Maria Fernandez, CEO:

"Ich habe einen kooperativen Führungsstil der durch emotionale Kompetenz gekennzeichnet ist. Ich versuche ein Vorbild zu sein und Mitarbeiter in Entscheidungen einzubeziehen. Es ist wichtig, Teammitglieder nicht nur nach betrieblicher Notwendigkeit einzusetzen sondern sie zu ermutigen, Interessen und Entwicklungswünsche zu definieren und diese zu fördern. Dadurch erreiche ich eine hohe Motivation und die Bereitschaft die „extra Meile“ zu gehen um gemeinsam Ziele zu erreichen und Erfolge zu feiern.

Ich sehe einen höheren Anteil meiner männlichen Kollegen, die einen aufgabenorientierten Führungsstil pflegen. Von ihnen habe ich gelernt, mutiger zu sein und mir den Weg zum Ziel nicht mit Perfektionismus zu verbauen."

eps gmbh

Céline Kühnel, Geschäftsführerin:

"Für mich nehmen Persönlichkeit und Sozialisation maßgeblich Einfluss darauf, wie jemand seine Führungsposition ausfüllt, weniger das Geschlecht. Ich glaube aber, dass unter Frauen eher transformationale Führungskräfte zu finden sind, die das Gemeinschaftsgefühl im Team stärken. Dafür nutzen sie ihre Empathie und Kommunikationsstärke und setzen auf Motivation, Fairness und Vertrauen. Heute wissen Frauen, dass sie nicht auf archaische Attitüden zurückgreifen müssen, um ein Unternehmen zu führen."

sporteo

Katharina Lenhart, Geschäftsführung Organisation:

„Da wir bei sporteo den direkten Vergleich haben, bin ich insbesondere in meiner Position bestrebt mehr auf der persönlichen Ebene zu arbeiten als meine Kollegen, die in ihre Rolle tendenziell stärker mit sachlicher Führung agieren. Die weibliche Intuition ist in meinen Augen in jedem Team und Unternehmen sehr wichtig und wirkt sich positiv auf die Mitarbeitermotivation und das Arbeitsklima aus.“

Eventicum AG

Beatrice Trachsel, Inhaberin Eventicum AG:

«Ich müsste jetzt wohl sagen, dass ich als Frau empathischer, einfühlsamer und organisierter führe als meine männlichen Kollegen.

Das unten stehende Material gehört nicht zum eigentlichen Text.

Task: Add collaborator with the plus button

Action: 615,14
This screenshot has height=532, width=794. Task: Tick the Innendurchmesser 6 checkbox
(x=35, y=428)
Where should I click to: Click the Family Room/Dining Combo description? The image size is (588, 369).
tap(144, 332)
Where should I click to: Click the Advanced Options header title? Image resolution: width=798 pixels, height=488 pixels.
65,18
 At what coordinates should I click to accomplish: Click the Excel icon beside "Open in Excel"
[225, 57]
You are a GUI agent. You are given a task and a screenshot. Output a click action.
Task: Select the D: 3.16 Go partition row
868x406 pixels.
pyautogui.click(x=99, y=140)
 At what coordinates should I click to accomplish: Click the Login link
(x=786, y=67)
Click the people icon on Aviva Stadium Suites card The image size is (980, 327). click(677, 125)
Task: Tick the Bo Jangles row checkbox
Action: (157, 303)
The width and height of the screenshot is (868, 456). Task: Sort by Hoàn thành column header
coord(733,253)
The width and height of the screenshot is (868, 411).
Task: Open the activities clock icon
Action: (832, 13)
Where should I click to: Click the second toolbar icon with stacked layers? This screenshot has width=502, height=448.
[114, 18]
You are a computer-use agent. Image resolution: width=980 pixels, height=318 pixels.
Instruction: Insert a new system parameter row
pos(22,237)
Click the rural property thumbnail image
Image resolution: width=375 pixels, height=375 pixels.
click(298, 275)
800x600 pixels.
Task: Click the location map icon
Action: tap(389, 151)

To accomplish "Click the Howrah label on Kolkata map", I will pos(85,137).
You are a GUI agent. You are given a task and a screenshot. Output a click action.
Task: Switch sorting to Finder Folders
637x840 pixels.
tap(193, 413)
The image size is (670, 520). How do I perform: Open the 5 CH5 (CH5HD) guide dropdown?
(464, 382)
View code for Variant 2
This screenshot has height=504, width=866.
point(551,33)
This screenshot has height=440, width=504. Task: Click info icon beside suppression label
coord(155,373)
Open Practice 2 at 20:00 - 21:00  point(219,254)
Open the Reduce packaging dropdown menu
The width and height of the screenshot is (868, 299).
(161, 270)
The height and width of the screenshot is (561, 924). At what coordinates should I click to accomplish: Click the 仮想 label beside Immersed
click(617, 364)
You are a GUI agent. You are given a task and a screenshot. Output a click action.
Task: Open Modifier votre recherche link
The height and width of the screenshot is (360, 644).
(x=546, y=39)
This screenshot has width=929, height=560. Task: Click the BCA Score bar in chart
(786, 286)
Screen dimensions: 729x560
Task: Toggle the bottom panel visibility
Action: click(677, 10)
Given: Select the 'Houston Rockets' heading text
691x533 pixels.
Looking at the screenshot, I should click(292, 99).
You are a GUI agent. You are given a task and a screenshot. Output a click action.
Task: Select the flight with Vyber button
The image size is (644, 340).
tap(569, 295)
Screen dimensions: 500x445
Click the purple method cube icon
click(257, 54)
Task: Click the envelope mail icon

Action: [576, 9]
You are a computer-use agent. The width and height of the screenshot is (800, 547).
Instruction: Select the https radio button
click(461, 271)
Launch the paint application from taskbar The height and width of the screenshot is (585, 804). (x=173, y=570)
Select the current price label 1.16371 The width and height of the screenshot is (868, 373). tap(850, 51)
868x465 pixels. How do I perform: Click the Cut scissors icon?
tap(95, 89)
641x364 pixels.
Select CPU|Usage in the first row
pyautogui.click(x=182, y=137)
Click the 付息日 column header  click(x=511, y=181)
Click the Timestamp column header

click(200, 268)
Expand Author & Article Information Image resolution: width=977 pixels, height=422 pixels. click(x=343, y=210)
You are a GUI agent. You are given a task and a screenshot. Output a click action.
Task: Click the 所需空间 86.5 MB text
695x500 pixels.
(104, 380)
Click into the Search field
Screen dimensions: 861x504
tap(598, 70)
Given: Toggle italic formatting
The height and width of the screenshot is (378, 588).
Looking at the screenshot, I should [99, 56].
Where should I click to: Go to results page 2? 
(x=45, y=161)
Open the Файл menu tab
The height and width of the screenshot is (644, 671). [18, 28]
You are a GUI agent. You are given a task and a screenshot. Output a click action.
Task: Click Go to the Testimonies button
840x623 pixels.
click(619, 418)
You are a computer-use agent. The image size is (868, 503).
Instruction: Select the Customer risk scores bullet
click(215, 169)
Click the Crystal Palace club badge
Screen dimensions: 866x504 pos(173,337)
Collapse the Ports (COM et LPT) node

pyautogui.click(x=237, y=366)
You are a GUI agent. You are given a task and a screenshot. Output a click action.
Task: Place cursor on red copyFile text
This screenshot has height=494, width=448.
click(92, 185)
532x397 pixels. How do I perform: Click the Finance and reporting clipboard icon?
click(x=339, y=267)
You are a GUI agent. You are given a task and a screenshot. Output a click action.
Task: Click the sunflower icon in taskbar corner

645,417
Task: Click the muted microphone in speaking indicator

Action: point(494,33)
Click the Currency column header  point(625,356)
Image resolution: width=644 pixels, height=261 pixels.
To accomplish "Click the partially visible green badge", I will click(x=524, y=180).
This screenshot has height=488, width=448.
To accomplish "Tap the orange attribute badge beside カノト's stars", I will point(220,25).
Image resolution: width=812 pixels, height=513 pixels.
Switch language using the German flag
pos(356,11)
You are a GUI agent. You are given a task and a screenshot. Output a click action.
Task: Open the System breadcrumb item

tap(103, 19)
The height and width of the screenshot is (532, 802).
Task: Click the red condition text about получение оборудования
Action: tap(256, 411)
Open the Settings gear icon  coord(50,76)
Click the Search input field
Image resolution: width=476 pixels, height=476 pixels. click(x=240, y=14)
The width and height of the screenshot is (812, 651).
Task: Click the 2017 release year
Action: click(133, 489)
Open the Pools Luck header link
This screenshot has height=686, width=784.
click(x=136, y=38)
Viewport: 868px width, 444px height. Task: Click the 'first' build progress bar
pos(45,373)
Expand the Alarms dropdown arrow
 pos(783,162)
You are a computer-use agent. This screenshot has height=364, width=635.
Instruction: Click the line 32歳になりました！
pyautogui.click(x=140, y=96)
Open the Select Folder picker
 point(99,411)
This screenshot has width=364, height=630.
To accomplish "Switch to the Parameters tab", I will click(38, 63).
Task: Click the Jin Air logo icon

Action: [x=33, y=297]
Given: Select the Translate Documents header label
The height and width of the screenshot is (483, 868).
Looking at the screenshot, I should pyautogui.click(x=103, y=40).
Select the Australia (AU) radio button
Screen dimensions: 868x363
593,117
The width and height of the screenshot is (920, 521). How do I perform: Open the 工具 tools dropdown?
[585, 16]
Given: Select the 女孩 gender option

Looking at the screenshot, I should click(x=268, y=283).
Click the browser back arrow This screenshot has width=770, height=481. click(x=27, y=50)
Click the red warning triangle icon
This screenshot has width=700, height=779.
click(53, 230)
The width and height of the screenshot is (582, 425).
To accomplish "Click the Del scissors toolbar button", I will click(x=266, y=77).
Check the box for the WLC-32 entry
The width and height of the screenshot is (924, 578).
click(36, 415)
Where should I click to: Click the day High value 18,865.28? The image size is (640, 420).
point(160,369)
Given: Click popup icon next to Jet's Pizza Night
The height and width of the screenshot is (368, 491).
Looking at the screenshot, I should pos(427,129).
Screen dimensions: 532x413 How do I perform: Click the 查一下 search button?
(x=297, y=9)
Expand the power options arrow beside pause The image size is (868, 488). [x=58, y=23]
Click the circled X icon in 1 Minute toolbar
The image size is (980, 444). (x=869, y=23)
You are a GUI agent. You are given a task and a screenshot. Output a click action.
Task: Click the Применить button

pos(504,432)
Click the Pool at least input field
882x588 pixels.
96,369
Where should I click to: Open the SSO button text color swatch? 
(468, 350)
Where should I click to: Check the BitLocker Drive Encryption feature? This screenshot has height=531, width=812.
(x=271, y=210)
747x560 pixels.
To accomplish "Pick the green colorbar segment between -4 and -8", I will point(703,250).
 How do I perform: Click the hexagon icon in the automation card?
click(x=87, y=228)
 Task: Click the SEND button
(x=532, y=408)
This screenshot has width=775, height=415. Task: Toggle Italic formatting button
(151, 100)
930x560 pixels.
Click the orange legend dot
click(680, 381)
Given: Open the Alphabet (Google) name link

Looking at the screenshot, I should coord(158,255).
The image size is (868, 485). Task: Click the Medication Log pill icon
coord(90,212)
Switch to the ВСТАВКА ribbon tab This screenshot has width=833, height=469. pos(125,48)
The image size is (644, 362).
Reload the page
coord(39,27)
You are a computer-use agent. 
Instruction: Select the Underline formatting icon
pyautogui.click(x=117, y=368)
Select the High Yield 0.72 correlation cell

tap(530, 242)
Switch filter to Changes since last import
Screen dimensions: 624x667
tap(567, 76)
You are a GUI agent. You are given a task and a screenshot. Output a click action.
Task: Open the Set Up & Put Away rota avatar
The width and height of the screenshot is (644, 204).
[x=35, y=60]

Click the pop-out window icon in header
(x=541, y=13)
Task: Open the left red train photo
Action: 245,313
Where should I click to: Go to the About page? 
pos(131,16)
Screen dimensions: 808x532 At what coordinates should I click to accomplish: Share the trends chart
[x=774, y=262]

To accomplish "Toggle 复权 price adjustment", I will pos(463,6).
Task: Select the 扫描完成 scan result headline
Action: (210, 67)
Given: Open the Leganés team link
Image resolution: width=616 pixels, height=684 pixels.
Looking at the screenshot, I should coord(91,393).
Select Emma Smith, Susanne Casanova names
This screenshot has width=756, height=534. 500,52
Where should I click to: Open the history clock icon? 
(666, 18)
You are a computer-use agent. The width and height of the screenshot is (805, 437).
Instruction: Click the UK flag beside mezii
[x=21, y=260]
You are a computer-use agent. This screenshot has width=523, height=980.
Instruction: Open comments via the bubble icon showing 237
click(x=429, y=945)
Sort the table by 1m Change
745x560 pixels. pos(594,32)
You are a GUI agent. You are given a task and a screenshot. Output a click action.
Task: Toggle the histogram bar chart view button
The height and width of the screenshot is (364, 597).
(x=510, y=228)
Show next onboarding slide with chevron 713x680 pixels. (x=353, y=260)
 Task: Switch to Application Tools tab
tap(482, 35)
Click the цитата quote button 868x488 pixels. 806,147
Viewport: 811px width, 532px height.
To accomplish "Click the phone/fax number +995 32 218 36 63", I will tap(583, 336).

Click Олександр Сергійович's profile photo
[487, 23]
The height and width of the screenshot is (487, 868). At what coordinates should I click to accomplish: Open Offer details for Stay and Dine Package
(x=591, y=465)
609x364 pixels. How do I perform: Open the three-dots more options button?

Ich glaube jedoch nicht, dass ein Geschlecht anders oder sogar besser führt als das andere. Vielmehr ist das doch eine Persönlichkeitsfrage und der Führungsstil kann sich mit den Jahren und der Erfahrung sowie dem Umfeld, in dem man sich bewegt, auch verändern. Ich lasse meinen Mitarbeitenden generell viele Freiheiten, sie müssen dafür aber auch die nötigen Skills und Kompetenzen mitbringen. Denn das ist auch ein wichtiger Teil der Führung – die besten Leute in Team vereinen.»

Friedreich Hospitality

Christine Friedreich, Geschäftsführerin:

„Amikaler. Emotionaler. Menschlicher. Das sind Worte, die mir in den Sinn kommen, wenn ich meinen Führungsstil, mit dem männlicher Vorgesetzter aus meiner Vergangenheit vergleichen müsste. Ich denke, dass Frauen oft einen feinfühliger sind und so besser auf Mitarbeiter:innen eingehen können. Nichtsdestotrotz bin ich davon überzeugt, dass die Unterschiede Großteils mehr Vorurteile sind, als sie der Realität entsprechen - Führungskräfte, gleich ob Frau oder Mann, haben individuelle Stärken, die es einzusetzen gilt.“

PLUSPORT

Hanni Kloimstein, Stv. Geschäftsführerin / Bereichsleiterin Sport & Entwicklung:

"Aus meiner Erfahrung ist ein guter Mix aus weiblichen und männlichen Mitarbeitenden ideal. Daraus entsteht die beste Zusammenarbeit, was sich auf das ganze Unternehmen und die Organisation auswirkt. Für mich sind die Werte Offenheit, Respekt und Toleranz zentral und ich versuche dies Tag für Tag vorzuleben. Nur auf diese Weise können sich unsere Mitarbeitenden mit dem Kader und dadurch mit der ganzen Organisation identifizieren und sind motiviert, ihr Bestes für unsere Mission zu geben.“

KKL Luzern Management AG

Alexandra Schmutterer, Abteilungsleiterin Sales & Marketing:

"Die Unterschiede meines Führungsstils zu dem der männlichen Kollegen sind meiner Meinung nach nur minimal. Wir verfolgen alle die gleichen Ziele und agieren entsprechend unserer Führungsgrundsätze. Allerdings setze ich die Schwerpunkte in der Führung mehr auf Kreativität, Empathie und Teamfähigkeit – eher feminine Attribute, während Männern nachgesagt wird, eine gewisse «Ellenbogen-Mentalität» gerne an den Tag legen. Als Führungskräfte (egal ob männlich oder weiblich) haben wir alle dieselben Herausforderungen - das Wohl der Firma sowie der Mitarbeitenden sicherzustellen. Für letzteres sind kommunikative Fähigkeiten gefragt sowie Motivationsfähigkeit. Ich denke, dass wir Frauen hier einen kleinen Vorteil haben :) ."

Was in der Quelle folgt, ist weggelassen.